Former state Senate leader Don Perata is willing to throw many such programs out the window if it will keep more cops on the force, a stance that has earned him the support of the police union.

And City Councilwoman Rebecca Kaplan points to economic development strategies that could provide jobs for residents, rather than more funding for the Police Department, as the surest way to cut crime.

In other Oakland news, it appears that Johannes Mehserle, convicted of involuntary manslaughter in relation to Oscar Grant’s shooting, is seeking a new trial. The relevance of his new evidence to the issue of his guilt seems rather tenuous, but I guess we’ll have to wait and see.

Senator Cuts a Special Deal to Keep Parolees Out of His County


One of the sex-offender related legislative innovations of the last decade was the introduction of residence restrictions. As we explained elsewhere, residence restrictions, which prohibit registered sex offenders from living near schools or parks, have made many parts of California inhabitable for those formerly for sex offenses, many of whom have become homeless.

As to others, well, it turns out that at least one CA lawmaker thought they should stay out of his county, even before Jessica’s Law was enacted. . The Sac Bee reports:

In what state Sen.
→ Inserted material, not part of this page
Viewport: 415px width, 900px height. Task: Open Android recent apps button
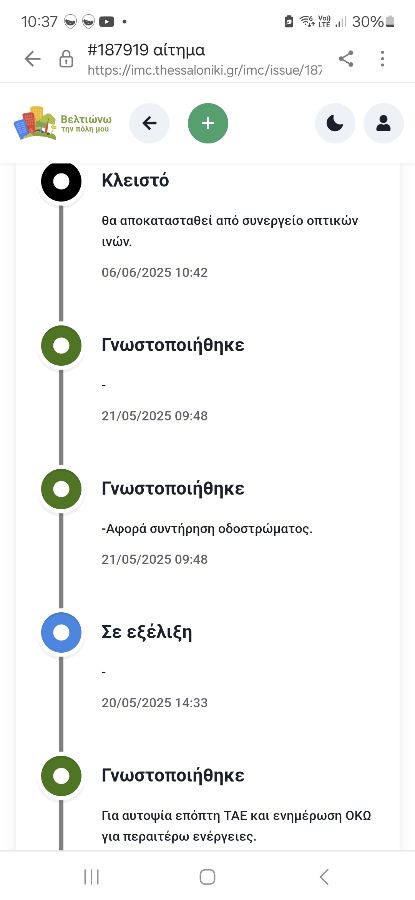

George Runner characterized as a “side agreement” with the California Department of Corrections and Rehabilitation, the prison and parole agency said it would limit assignments of released offenders into the Antelope Valley to those who had “historical ties” to the area….

CDCR officials, saying that the deal violated the law, terminated the agreement this spring.

“When we took a look at it, we said we can’t treat offenders in this county any different than offenders in any other county,” said Terri McDonald, the CDCR’s chief deputy secretary for adult operations.

Runner sees the agreement as a proper way to correct the imbalance generated by the habit of “dumping” parolees in Lancaster Valley.

“From the very beginning, there was not a connection between the issue of ‘Jessica’s Law’ and this particular issue of parolees in the Antelope Valley,” Runner said in an interview.

He said that the location of a major, maximum-security prison in the Antelope Valley combined with the area’s relatively cheap housing made it “easier to dump (parolees) in Lancaster.”

I think this story is an interesting lesson in the side effects of sweeping punitive legislation, and it is a good reminder of the inequality between different counties. Can we imagine how the segregation of parolees into specific counties might contribute to the big differences in how they are treated and perceived?